WORK TASK: The answer must consist of each line below that holds the word "Classic", copied as it stands.

INPUT FOR THIS TASK:
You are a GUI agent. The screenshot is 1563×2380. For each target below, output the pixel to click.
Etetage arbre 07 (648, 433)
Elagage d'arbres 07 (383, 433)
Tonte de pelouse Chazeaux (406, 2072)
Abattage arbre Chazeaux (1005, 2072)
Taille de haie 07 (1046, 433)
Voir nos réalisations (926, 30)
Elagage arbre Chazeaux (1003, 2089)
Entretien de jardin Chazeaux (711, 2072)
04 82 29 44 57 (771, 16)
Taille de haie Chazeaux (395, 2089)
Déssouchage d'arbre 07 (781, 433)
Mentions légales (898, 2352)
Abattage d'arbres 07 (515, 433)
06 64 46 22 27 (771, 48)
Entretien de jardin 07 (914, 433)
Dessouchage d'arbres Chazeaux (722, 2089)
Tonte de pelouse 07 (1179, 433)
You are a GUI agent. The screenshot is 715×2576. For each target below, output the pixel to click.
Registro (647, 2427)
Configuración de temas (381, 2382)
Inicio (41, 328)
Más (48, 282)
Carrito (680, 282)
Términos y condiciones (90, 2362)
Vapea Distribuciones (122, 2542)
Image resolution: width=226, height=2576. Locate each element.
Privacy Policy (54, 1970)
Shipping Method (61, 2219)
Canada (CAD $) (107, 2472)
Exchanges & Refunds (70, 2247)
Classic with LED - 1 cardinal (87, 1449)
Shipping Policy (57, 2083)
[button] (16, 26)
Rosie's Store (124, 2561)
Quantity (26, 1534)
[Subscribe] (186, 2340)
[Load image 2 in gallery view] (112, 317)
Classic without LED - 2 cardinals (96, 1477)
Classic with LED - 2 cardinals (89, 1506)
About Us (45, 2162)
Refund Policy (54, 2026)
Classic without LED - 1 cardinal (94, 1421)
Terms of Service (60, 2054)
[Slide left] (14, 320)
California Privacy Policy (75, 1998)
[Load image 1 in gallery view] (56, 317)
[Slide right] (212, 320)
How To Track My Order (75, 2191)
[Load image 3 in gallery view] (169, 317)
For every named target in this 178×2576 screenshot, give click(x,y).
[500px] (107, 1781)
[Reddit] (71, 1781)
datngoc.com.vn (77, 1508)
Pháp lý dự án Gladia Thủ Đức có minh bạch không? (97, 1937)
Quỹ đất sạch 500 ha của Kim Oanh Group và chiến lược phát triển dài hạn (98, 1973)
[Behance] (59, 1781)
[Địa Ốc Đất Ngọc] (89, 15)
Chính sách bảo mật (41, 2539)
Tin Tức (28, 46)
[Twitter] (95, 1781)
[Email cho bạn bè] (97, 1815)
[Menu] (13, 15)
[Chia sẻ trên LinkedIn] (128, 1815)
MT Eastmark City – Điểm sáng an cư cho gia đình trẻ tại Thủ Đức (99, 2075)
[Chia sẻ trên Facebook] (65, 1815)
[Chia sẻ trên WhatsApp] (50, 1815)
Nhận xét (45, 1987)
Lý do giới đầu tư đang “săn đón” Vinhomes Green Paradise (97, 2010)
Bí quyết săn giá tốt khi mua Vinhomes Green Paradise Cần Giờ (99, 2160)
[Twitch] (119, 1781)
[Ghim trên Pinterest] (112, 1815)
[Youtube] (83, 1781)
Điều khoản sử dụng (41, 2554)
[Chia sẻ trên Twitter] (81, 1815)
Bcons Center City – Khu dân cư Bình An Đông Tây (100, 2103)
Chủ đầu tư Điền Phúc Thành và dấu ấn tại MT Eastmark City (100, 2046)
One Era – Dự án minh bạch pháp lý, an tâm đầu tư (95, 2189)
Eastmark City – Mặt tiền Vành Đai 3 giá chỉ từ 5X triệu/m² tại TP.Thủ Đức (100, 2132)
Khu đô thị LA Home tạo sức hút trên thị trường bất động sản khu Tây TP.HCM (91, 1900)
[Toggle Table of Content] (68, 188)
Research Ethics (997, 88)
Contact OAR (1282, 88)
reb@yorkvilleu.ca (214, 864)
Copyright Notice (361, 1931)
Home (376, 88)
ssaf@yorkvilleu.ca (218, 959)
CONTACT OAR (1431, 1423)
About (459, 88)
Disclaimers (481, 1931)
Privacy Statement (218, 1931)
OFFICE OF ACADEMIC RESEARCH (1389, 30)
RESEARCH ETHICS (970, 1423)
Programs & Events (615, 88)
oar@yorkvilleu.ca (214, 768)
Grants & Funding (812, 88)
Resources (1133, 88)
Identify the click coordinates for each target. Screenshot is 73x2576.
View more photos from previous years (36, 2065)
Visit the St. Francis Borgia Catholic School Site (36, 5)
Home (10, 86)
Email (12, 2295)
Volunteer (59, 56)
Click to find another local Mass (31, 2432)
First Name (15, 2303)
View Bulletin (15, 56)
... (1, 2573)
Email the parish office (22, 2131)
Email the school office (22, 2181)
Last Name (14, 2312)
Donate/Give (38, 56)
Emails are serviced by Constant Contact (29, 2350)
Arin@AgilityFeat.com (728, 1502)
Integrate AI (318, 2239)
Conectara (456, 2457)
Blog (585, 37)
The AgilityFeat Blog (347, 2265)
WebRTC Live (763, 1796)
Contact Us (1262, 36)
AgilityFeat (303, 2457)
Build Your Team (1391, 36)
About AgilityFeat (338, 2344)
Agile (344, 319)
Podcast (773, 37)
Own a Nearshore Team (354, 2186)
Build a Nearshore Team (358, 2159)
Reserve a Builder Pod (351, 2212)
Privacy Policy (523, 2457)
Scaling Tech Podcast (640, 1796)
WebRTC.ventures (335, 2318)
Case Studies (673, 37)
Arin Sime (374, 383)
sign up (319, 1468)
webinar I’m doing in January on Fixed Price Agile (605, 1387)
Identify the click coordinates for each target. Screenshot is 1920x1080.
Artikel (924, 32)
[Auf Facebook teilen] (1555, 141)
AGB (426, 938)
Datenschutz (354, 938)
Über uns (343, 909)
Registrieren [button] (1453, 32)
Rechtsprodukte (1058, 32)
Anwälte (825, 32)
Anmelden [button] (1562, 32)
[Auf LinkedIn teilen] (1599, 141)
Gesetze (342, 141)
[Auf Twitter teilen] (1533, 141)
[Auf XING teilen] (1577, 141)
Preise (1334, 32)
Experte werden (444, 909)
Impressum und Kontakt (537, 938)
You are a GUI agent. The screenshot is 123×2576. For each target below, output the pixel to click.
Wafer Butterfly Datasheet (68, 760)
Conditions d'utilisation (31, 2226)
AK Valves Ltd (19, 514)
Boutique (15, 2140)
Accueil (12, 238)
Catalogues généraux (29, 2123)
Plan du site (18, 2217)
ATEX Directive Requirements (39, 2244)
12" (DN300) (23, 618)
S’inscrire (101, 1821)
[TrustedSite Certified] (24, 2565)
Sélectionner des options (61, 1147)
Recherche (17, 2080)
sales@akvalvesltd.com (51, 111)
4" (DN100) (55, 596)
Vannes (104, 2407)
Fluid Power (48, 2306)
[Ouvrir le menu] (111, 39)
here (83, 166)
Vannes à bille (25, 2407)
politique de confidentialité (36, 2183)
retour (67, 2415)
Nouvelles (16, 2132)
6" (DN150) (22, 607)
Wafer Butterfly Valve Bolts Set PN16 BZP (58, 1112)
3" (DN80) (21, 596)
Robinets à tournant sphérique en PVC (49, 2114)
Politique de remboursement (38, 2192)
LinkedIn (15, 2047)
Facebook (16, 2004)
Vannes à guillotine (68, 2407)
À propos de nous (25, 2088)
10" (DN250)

RESPONSE BOX:
Classic with LED - 1 cardinal (87, 1449)
Classic without LED - 2 cardinals (96, 1477)
Classic with LED - 2 cardinals (89, 1506)
Classic without LED - 1 cardinal (94, 1421)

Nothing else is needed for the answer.